> _Extracted text_:

THURSDAY, DEC. 6 — Weed is officially legal in Michigan, so City Pulse sent reporter Kyle Kaminski to the Capitol to celebrate by handing out 28 joints.


Checking IDs on the street to see if recipients were 21, a few more Lansing residents may need to head to the nearest Quality Dairy for a munchies fix.


Though some politely refused, most were happy to get a free joint.


“This is awesome. It is good not to have to look over my shoulder now,” joint recipient Kenneth Wood said. “I’ve been caught when I was 18 with a bag and it ruined my life. It stopped me from doing a lot of things and every time I got pulled over, they wanted to search my car.”


Diagnosed with Meniere’s disease, Wood said using weed alleviates his symptoms.


Walking down Washington Square with earbuds, Alex Gross took a double take when offered a free joint. Gross said he is not a normal marijuana user, but couldn’t turn one down. “Now that I can get free weed on the street, I might start smoking more often,” he said.


Weed should be recreationally legal, but a change in the law might affect his friends, he said.


“I hope it doesn't impact small growers. I have a few friends that grow on the side and hope they can still sell it.”


Charles Hannah came from Kalamazoo to the Capitol to canvas for political action group Michigan Liberation. Legalization is not the be all end all for marijuana, he said.


“Unfortunately we still have Title 21 at the federal level, so marijuana is a schedule one drug. They can still prosecute at that level so we need to get that changed as well.”

> _Data segment_:
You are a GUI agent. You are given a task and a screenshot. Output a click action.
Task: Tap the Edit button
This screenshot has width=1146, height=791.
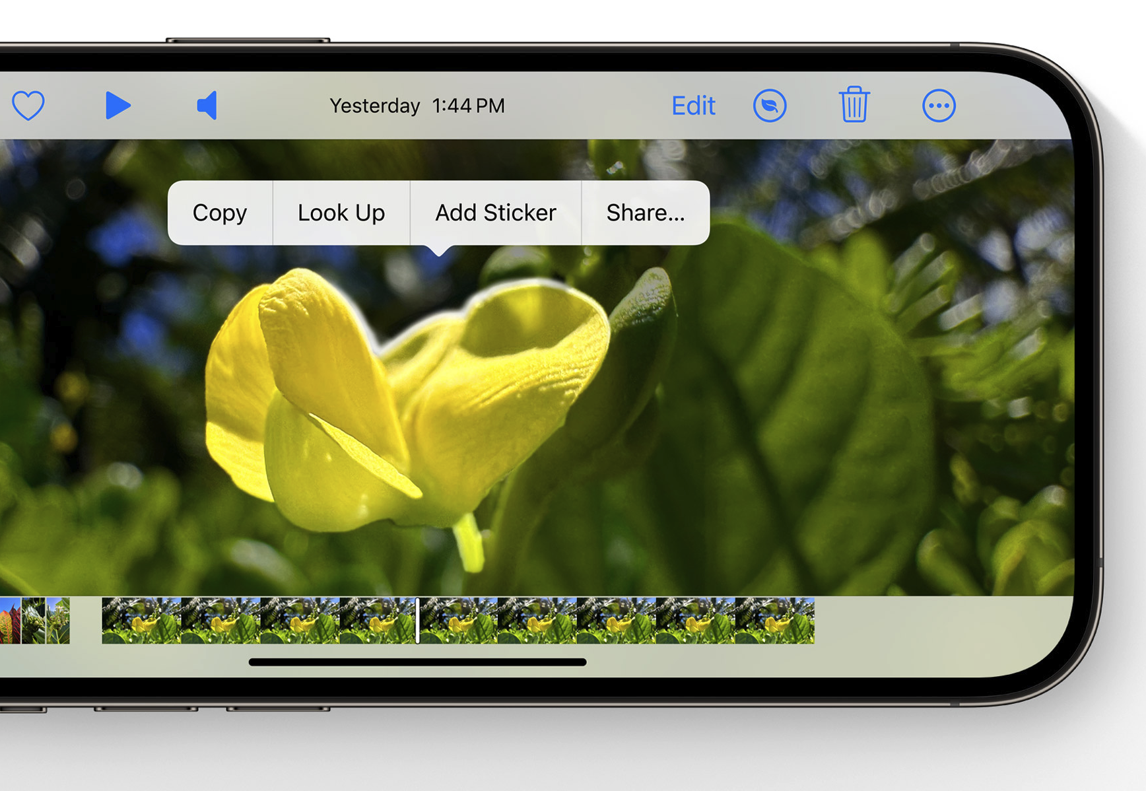[692, 106]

> _What this exercise asks_:
1. Decide whether each statement below agrees with the article on handing out joints at the Capitol. For each, answer yes or no and quote the words of the article that decide it.
(a) Kenneth Wood was caught with a bag when he was 18.
(b) Alex Gross said he is a regular marijuana user.
(c) Charles Hannah came to the Capitol from Lansing.
2. Write the next few sentences of the article about the free joints at the Capitol, picking up after its last sentence.

> _Task-by-task outputs_:
1.
(a) Yes: "I’ve been caught when I was 18 with a bag and it ruined my life."
(b) No: "Gross said he is not a normal marijuana user."
(c) No: "Charles Hannah came from Kalamazoo to the Capitol."

2.
Johnail Osborne received his free joint on the walk to work. He said legalization will change community and police interactions.


“It should’ve been passed years ago. This makes it more comfortable to ride with. In the past, some young kids might’ve had something on them and when police would get behind them, it would scare them to do something stupid.”


Marijuana was the replacement to a smorgasbord of behavioral medication as a child, joint recipient John Hardy said.


“It works way better because the way they had me was like a zombie growing up. Even though I was on medication, it was hard for me to function and to be me — actually me. This has been a blessing from God and it is a blessing from God to have it legalized.”


From 2013 to 2017, 117,123 Michigan citizens were arrested and charged with misdemeanor marijuana offenses with 49,928 of those people convicted.


Regulators have until December 2019 to draft regulations for commercial availability.